[Opening DATA TO USE section]
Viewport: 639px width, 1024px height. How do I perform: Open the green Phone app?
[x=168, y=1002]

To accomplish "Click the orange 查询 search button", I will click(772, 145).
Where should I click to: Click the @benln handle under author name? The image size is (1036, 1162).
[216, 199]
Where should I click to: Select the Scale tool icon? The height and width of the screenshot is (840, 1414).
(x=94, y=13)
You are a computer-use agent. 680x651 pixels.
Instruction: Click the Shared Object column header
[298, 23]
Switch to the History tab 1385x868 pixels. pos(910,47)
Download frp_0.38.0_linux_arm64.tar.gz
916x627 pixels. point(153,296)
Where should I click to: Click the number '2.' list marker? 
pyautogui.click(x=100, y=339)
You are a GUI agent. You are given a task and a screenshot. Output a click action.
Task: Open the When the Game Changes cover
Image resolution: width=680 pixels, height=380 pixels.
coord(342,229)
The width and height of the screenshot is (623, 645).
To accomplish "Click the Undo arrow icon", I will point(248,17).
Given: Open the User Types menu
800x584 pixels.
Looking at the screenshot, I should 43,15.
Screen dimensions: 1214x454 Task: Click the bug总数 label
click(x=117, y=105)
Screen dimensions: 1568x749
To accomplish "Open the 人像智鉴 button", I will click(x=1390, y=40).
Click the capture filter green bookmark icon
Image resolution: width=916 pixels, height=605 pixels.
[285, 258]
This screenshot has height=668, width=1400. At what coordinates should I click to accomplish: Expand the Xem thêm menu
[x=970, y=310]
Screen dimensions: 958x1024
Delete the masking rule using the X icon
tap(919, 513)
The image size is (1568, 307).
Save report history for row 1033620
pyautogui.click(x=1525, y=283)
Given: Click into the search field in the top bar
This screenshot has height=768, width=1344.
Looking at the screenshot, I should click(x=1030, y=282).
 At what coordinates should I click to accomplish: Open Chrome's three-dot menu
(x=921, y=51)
[Closing DATA TO USE section]
**WHAT YOU HAVE TO DO:**
Please output exactly the lines from the one containing "Task: Open the When the Game Changes cover" through the end of the records, both included.

**WRITTEN REPLY:**
Task: Open the When the Game Changes cover
Image resolution: width=680 pixels, height=380 pixels.
coord(342,229)
The width and height of the screenshot is (623, 645).
To accomplish "Click the Undo arrow icon", I will point(248,17).
Given: Open the User Types menu
800x584 pixels.
Looking at the screenshot, I should 43,15.
Screen dimensions: 1214x454 Task: Click the bug总数 label
click(x=117, y=105)
Screen dimensions: 1568x749
To accomplish "Open the 人像智鉴 button", I will click(x=1390, y=40).
Click the capture filter green bookmark icon
Image resolution: width=916 pixels, height=605 pixels.
[285, 258]
This screenshot has height=668, width=1400. At what coordinates should I click to accomplish: Expand the Xem thêm menu
[x=970, y=310]
Screen dimensions: 958x1024
Delete the masking rule using the X icon
tap(919, 513)
The image size is (1568, 307).
Save report history for row 1033620
pyautogui.click(x=1525, y=283)
Given: Click into the search field in the top bar
This screenshot has height=768, width=1344.
Looking at the screenshot, I should click(x=1030, y=282).
 At what coordinates should I click to accomplish: Open Chrome's three-dot menu
(x=921, y=51)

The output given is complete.